Excerpt section start

Why Your Favorite AI Model Might Just Be the One You Use Most Often
Your preference for a particular AI model probably says more about your situation than about the model itself. A new analysis of how developers and organizations choose between large language models (LLMs) reveals that decisions are driven far less by rigorous testing and far more by accident, employer approval, influencer recommendations, and how long someone has been using a tool. The result is a landscape where marketing budgets and access programs shape collective understanding more than actual capability comparisons .
How Are Organizations Actually Choosing Their AI Models?
In most corporate environments, the process of selecting an AI model happens almost by accident. Someone on the team tries Claude Code one weekend, gets excited, and suddenly the entire organization is using it. Nobody evaluated alternatives. Nobody ran a formal comparison. The decision was made by whoever had a company card and free time .
This matters because when that same person recommends their favorite model to others, they are really telling you which model they have gotten the most practice with. There is a genuine learning function at play: you get faster with the tool, your prompts improve, and the model starts to feel intuitive. But that is not the same as the model being objectively superior .
What Factors Actually Influence Model Selection?

Excerpt section end
Entries shown section start

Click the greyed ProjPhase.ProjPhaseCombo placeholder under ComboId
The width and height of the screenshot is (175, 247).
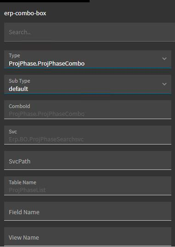(x=47, y=114)
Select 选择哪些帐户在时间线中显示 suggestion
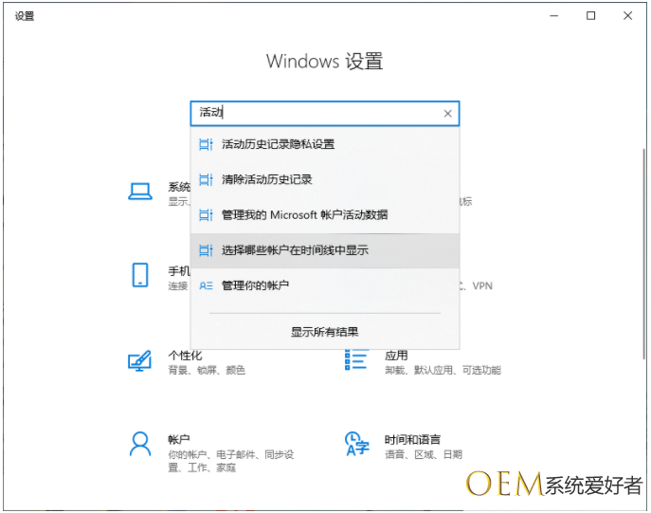This screenshot has width=651, height=513. (x=295, y=250)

Entries shown section end

§ Task to complete
According to the article on how AI models get chosen, who ends up making the decision in most corporate environments?

§ Result of the task
Whoever had a company card and free time.